Wait till Jim Schembri discovers that those who use Twitter are also those who read The Age. Oh Em Eff Gee.
Tellingly, the intellectual scope of the Twitter chatter - which became so intense it began "trending" in Melbourne for a short time - narrowed to such a degree the powerful impression was that the only person on earth who had run a spoiler online was me.

No Jim, but you were the only mainstream media "professional" who did this. Now your opinion is worth no more than anyone else's. People gave you the benefit of the doubt enough to ask you why and what, in order to avoid the punking you had apparently planned for them, and by refusing to answer you have devalued your own opinion and made those open to you look foolish. You have diminished a base you've taken so long to build. If you give a glowing review to a movie, are readers to assume it's crap and that you're punking them again?
Yet once Scream 4 opened in the US, a veritable cascade of spoilers poured onto Twitter. It was amazing. Thousands of tweets and retweets revealed the identity of the killer.

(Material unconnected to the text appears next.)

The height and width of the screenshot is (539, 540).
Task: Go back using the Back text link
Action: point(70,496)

It's only "amazing" if you have no real experience of social media and don't understand it. Find one of those spoilers by someone employed by mainstream media - which also takes money for ads for that film. The key differentiator of the mainstream media from social media is that paid writers are supposed to have experience and responsibility that random tweeters don't. All you've punked is your own reputation and that of The Age.

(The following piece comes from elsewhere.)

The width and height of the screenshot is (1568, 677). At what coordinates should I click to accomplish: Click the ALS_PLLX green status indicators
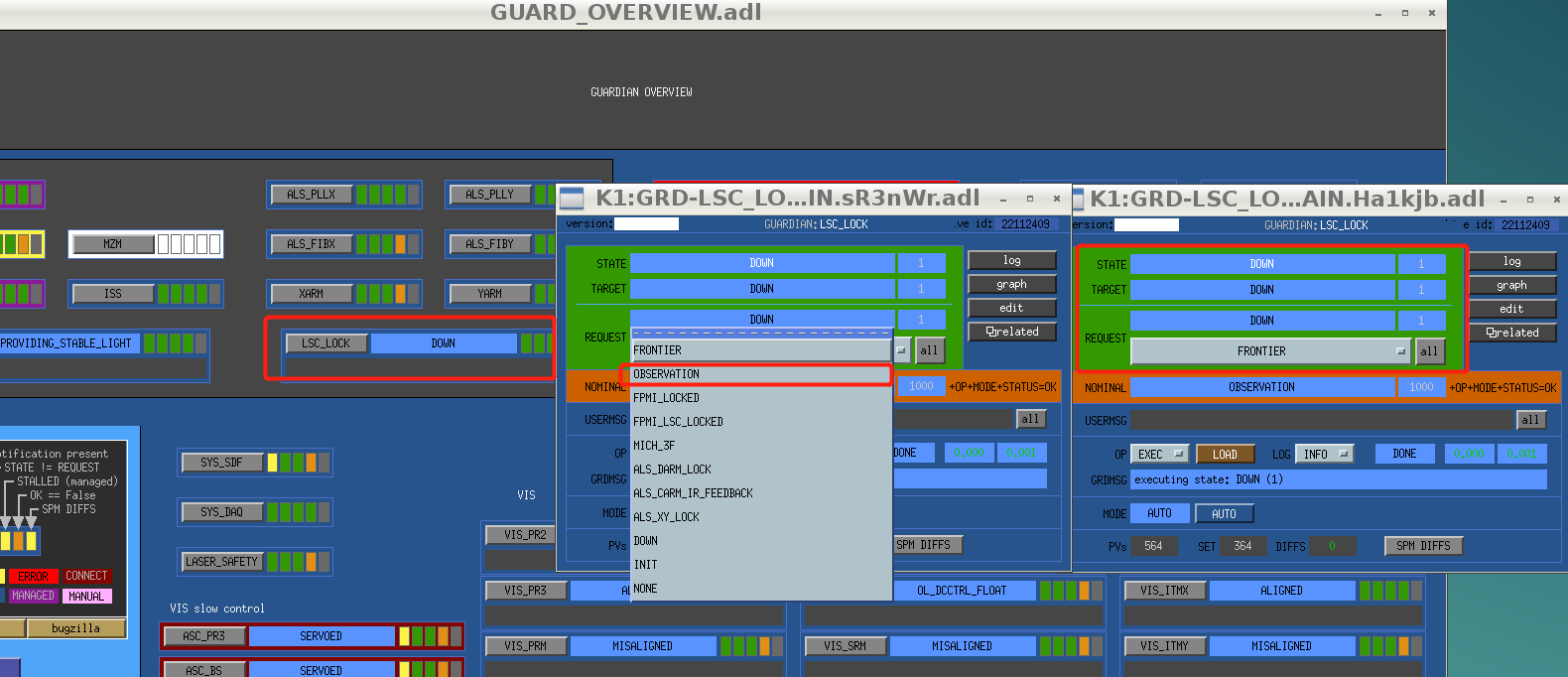387,195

I'm not going to see Scream 4 either, so why don't you just ignore crap movies?
Spoiler-anxious directors need to think laterally and embrace the media they are in such fear of.

Same with mainstream media employees engaging in Twitter wars while waiting to be made redundant (so that the stock market will get all thrilled about Fairfax management shedding redundant payroll-fat like a film reviewer whose contributions detract from his employer's authority). It's interesting that in his last two paragraphs, Schembri thinks he's clever offering suggestions that have long since been superseded.

For everyone who's determined never to read Schembri ever again, there are many well, plenty uh, just as many of course, some, surely nobody at all willing to join the ranks of Schembri-readers in order to justify his presence in that snazzy new '90s building The Age has built for itself. Here is a mainstream media employee who has committed professional suicide, and the only people who noticed are those who used to be his readers. It's one thing to lose Alan Kohler or the real estate ad guy who set up their own publications; The Age is starting to look like a once mighty and venerable institution that is actively alienating readers, willing itself to fail.

Next time journalists complain about the "24 hour news cycle" for the decline of their "profession" and its employers, point them to Schembri blowing off his own readers (and his employer's future base). Here lies Jim Schembri, he was unable to recognise his market because they occasionally used a different platform, and because he did the whole journalist thing of never admitting an error: never complain, never explain, and leave a youthful-looking corpse (or something like that, look up the MEAA code yourself).